Et si, demain, l’Irak envahissait le Koweït, que feraient les Etats-Unis? Réuniraient-ils une armada pour libérer ce minuscule pays, comme ils l’avaient fait en 1991 contre Saddam Hussein? La question peut sembler farfelue. Mais, pour les pays arabes du golfe Persique, il suffit de remplacer aujourd’hui «Irak» par «Iran» pour que ce thème revête une actualité brûlante.
A quoi pense la grande puissance américaine? C’est pour rassurer ses alliés dans la région (Arabie saoudite, Emirats arabes unis, Qatar, Koweït, Oman et Bahreïn) que Barack Obama a décidé de les inviter tous à partir de ce jeudi à Camp David, dans sa résidence secondaire. L’invitation date de mars dernier: Washington venait de conclure un accord de principe avec Téhéran dans le dossier du nucléaire, qui pourrait redonner à l’Iran sa place «dans le concert des nations». Qui pourrait surtout, craignent en fait les Etats du Golfe, alimenter ses coffres asséchés par les sanctions internationales et lui donner ainsi davantage de moyens pour mener ses guerres de proximité contre les Etats arabes sunnites.

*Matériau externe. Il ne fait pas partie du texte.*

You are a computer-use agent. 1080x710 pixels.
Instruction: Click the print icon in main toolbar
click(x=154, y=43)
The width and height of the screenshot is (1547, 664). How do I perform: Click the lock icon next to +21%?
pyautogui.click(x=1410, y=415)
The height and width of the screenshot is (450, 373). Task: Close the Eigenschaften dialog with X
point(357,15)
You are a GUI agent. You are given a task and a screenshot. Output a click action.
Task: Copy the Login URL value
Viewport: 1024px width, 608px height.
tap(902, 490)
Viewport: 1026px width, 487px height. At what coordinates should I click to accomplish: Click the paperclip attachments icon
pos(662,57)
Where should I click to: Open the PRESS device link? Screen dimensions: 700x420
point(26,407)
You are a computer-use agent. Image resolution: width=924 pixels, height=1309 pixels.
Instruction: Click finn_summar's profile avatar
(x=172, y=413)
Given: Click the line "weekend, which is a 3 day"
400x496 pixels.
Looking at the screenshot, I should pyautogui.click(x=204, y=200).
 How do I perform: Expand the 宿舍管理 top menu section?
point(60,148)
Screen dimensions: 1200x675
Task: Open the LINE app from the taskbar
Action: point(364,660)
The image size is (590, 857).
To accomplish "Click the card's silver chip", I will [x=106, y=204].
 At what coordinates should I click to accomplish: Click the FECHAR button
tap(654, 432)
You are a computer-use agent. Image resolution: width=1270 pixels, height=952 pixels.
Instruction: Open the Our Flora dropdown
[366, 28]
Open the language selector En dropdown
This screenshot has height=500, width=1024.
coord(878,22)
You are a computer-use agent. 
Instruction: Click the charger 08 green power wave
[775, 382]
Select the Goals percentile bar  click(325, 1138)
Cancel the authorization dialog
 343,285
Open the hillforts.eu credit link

C’est donc dans une ambiance d’amants trompés que devrait s’ouvrir cette réunion, une première dans ce cadre. Signe du malaise: la présence exclusive pendant une journée entière du président des Etats-Unis n’a pas suffi à convaincre le souverain saoudien Salmane de rejoindre l’assemblée, après avoir laissé entendre l’inverse. A 79 ans, le monarque n’est peut-être pas très enclin aux longues promenades dans les bois de Camp David. Et ce, surtout s’il est accompagné du commun des dirigeants des autres Etats du Golfe, parmi lesquels «le serviteur des deux saintes mosquées» (c’est son titre officiel) a toujours revendiqué une place à part.
Par ailleurs, d’autres chefs d’Etat, vieux ou malades, se sont aussi fait excuser. «Etant donné les objectifs de la réunion, et le caractère technique des discussions, ce sont les bonnes personnes qui se rendront à Camp David», nuance cependant Christian Koch, directeur du Gulf Research Center à Genève, en minimisant la portée de ces absences au plus haut niveau.
De fait, aussi bien l’Arabie saoudite (qui sera représentée notamment par Mohamed ben Nayef, le successeur désigné du roi et réel «homme fort» du pays) que le Qatar ou le Bahreïn enverront à la réunion de Camp David des membres de la nouvelle génération. Autant de princes héritiers qui, en réalité, dictent déjà une bonne partie de la politique de ces Etats, notamment lorsqu’il s’agit de contrer les appétits supposés de l’Iran dans la région.
Résultat: au Bahreïn, en Syrie et désormais au Yémen, où une coalition arabe a pris les armes contre l’avancée des houthistes (soupçonnés d’être épaulés par l’Iran), les Etats du Golfe ont commencé de montrer des signes d’émancipation vis-à-vis du grand parrain américain.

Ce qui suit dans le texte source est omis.